Il n’en est pas de même avec la question évoquée – et semble-il rejetée, au moins jusqu’à ce jour – de la fusion de l’IR et de la CSG. Les tenants de cette option sont ceux qui reprochent un manque de progressivité à notre barème fiscal, lequel est jugé généreux à l’égard des titulaires de revenus élevés, sans compter l’impact des « niches fiscales » dont bénéficient ces derniers. Il est exact que l’IR est plus lourd dans la plupart des pays de l’OCDE, où son produit représente en moyenne 8,4% du PIB. Alors que l’IR et la CSG représentent ensemble 7,3% du PIB français. Mais pour éclairantes qu’elles soient, à savoir que l’imposition des ménages est chez nous plus clémente que chez nos voisins, ces statistiques ne disent pas comment se répartit la charge de l’impôt sur le revenu. En revanche, la plus récente suggestion pour le traitement de la CSG nous éclaire sur la façon dont cette répartition devrait s’opérer. Christian Eckert, rapporteur du budget, propose – entre autres solutions de pure rhétorique – de supprimer totalement la déductibilité de la CSG du revenu imposable. Aujourd’hui, cette déductibilité est partielle, en phase avec le statut bâtard de cette contribution, qui est un prélèvement social de nature… fiscale. Les cotisations sociales sont entièrement déductibles du revenu imposable ; les impôts ne le sont pas ; la CSG l’est partiellement. Une particularité qui serait préjudiciable aux titulaires de revenus modestes, car, exonérés d’IR, ils ne profitent pas de cette déductibilité. Alors qu’ils paient à taux plein la CSG, comme tout le monde.
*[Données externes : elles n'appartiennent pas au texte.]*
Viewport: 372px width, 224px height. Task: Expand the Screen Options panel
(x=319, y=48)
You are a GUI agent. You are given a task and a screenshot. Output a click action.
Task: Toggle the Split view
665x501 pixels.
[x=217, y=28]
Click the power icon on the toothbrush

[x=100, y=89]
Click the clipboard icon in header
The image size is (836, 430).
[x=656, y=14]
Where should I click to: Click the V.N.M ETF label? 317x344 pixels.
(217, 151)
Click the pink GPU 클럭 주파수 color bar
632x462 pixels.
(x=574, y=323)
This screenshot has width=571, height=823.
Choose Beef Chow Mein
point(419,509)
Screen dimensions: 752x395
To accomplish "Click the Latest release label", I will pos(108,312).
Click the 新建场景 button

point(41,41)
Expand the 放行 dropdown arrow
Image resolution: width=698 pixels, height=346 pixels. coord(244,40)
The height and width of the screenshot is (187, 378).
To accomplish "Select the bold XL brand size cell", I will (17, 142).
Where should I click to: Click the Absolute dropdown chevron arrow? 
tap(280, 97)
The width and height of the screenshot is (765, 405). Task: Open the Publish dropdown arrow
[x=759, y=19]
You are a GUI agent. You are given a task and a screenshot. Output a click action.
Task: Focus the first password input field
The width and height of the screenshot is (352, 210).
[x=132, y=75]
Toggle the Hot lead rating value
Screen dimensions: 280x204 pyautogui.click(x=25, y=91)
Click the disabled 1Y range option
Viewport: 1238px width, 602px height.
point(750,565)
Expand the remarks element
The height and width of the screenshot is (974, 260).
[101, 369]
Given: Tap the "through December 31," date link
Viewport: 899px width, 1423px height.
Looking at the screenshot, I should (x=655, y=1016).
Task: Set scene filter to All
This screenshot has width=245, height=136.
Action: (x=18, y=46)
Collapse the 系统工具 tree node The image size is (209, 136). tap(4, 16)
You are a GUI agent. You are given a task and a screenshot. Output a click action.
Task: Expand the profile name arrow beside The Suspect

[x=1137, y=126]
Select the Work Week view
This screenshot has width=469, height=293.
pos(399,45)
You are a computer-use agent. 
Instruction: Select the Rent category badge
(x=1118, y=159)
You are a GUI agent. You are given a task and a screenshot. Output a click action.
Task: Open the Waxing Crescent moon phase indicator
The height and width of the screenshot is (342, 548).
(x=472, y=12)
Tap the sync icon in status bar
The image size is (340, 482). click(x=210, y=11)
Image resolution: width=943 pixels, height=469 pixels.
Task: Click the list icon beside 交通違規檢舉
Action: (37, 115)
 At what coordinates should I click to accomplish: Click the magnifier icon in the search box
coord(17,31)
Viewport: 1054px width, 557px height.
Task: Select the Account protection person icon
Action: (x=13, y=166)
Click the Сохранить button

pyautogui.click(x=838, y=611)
L’arbre de la « justice fiscale » et de la « lisibilité » cache ici la forêt du bonus potentiel pour le Trésor : environ 10 milliards d’euros de recettes supplémentaires – avant réaffectation, bien sûr, puisqu’il est admis – promis, juré – que les réformes se feront « à prélèvements constants ». Si les plus démunis n’ont pas à craindre pour leur imposition (de toute façon, on ne peut pas tondre un œuf), les autres peuvent commencer à calculer ce que va leur coûter la non-déductibilité. Car la mesure est d’une application tellement simple, et d’un rapport tellement élevé, qu’il serait tout-à-fait extraordinaire qu’elle ne soit pas adoptée.